§ **Task details**
Restate word for word the entries below, starting with the line with "This screenshot has height=335, width=684." and continuing through the line with "Open the Variables tag tool". Include both of those lines and no others.
Material provided Start Marker
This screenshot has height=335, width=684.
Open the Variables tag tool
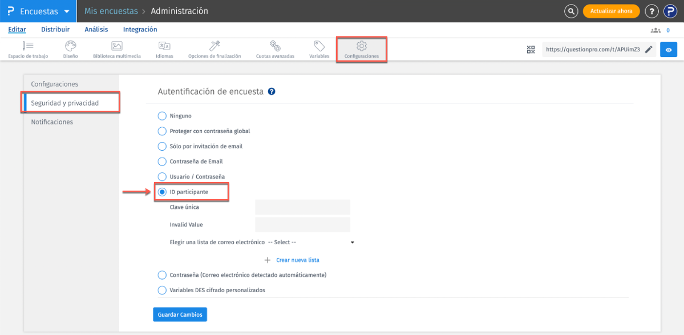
Material provided End Marker
Material provided Start Marker
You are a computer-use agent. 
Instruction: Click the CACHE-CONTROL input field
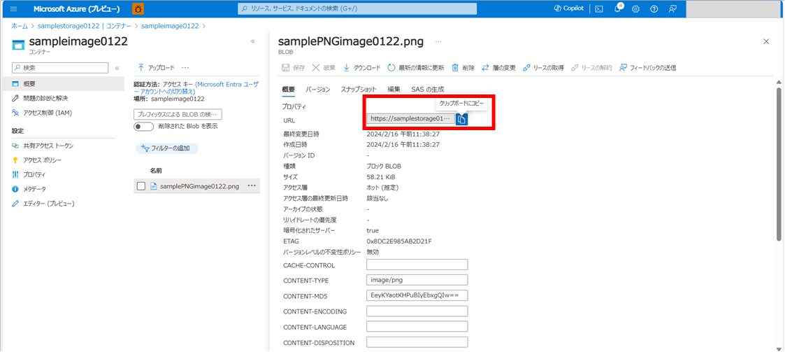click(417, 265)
Material provided End Marker
§ **Written response**
This screenshot has height=335, width=684.
Open the Variables tag tool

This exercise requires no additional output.